Gambar 1.2 ragam artikel mengenai deepfakes yang berasal dari Wired
Deepfake dapat mengancam kehidupan umat manusia yang disebabkan oleh mudahnya melakukan manipulasi, hoax, dam membuat informasi yang salah untuk memenuhi suatu tujuan. Tidak perlu saya utarakan apa saja kemungkinan ekstrem dari teknologi ini karena anda sendiripun sudah dapat membayangkan kengeriannya.

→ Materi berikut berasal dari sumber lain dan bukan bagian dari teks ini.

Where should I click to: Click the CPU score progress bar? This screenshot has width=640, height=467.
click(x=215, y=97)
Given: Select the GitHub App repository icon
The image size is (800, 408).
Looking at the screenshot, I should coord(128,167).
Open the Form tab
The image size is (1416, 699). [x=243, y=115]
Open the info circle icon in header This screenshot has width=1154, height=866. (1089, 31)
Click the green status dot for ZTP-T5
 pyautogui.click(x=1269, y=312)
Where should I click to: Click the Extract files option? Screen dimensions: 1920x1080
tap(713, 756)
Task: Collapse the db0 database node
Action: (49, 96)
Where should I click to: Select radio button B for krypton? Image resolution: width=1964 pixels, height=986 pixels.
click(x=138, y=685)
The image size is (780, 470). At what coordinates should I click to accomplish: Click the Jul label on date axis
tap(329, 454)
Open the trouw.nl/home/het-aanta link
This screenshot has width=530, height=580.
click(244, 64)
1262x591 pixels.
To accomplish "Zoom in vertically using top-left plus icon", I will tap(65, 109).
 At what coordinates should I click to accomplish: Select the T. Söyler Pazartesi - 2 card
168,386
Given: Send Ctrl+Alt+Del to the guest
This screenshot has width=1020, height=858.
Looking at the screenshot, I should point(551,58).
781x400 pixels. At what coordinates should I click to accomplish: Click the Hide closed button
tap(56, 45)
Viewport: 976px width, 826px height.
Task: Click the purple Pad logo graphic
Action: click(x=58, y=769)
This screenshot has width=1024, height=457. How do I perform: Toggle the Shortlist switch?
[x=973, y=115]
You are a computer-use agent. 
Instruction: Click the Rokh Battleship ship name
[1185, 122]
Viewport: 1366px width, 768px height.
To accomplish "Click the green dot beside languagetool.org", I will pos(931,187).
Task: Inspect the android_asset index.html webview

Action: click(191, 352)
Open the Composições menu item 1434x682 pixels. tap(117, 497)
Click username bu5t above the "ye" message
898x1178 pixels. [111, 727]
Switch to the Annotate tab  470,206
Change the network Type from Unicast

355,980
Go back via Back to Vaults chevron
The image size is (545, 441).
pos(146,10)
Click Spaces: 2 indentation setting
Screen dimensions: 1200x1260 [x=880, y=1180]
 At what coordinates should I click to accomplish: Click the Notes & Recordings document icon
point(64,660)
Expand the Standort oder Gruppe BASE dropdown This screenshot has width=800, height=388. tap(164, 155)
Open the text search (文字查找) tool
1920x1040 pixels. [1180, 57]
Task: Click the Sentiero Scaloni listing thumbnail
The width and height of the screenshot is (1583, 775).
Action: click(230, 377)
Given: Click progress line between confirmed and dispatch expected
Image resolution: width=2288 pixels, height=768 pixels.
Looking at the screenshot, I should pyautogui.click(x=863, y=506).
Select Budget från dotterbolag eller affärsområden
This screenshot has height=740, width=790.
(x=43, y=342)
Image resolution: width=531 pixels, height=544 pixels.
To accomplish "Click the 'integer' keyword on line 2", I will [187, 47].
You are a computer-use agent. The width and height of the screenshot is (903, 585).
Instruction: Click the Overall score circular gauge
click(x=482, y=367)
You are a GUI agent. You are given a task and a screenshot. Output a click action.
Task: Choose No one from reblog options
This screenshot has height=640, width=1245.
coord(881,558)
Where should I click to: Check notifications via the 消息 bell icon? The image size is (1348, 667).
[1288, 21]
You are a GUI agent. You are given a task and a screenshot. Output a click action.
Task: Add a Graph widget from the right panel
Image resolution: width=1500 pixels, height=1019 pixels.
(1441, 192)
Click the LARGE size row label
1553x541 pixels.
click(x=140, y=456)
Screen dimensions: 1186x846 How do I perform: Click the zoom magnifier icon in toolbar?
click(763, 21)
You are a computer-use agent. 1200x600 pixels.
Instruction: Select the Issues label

Pemerintah Indonesia harus benar-benar melakukan regulasi terhadap deepfake dengan lebih jelas, spesifik, dan tegas agar tidak menjadi pemicu katalis kehancuran bangsa. Bukannya saya melebih-lebihkan tetapi ancama deepfake semakin hari menjadi semakin nyata dihadapan kita. Hari ini memang belum terlalu terasa, tetapi di masa depan dimana komputer semakin canggih, teknologi ini akan semakin mudah menjamur di masyarakat.
Kesimpulan
Deepfake adalah teknologi yang dapat bermanfaat atau malah mengarahkan pada perpecahan. Mulai sekarang saya dan anda harus mawas diri dengan teknologi ini untuk mencegah hal yang tidak diinginkan. Untungnya, para ilmuwan juga sudah mengembangkan beberapa teknologi yang dapat mendeteksi tindak pemalsuan dokumen digital.
- Detect DeepFakes: How to counteract misinformation created by AI
- Intel Introduces Real-Time Deepfake Detector
- Deepfakes Detection Techniques Using Deep Learning: A Survey
Daftar Pustaka
Bansal, Geet, and Manju Lata Joshi. “DEEPFAKE: A SYSTEMATIC REVIEW.”
M. S. Rana, M. N. Nobi, B. Murali and A. H. Sung, “Deepfake Detection: A Systematic Literature Review,” in IEEE Access, vol. 10, pp. 25494-25513, 2022, doi: 10.1109/ACCESS.2022.3154404.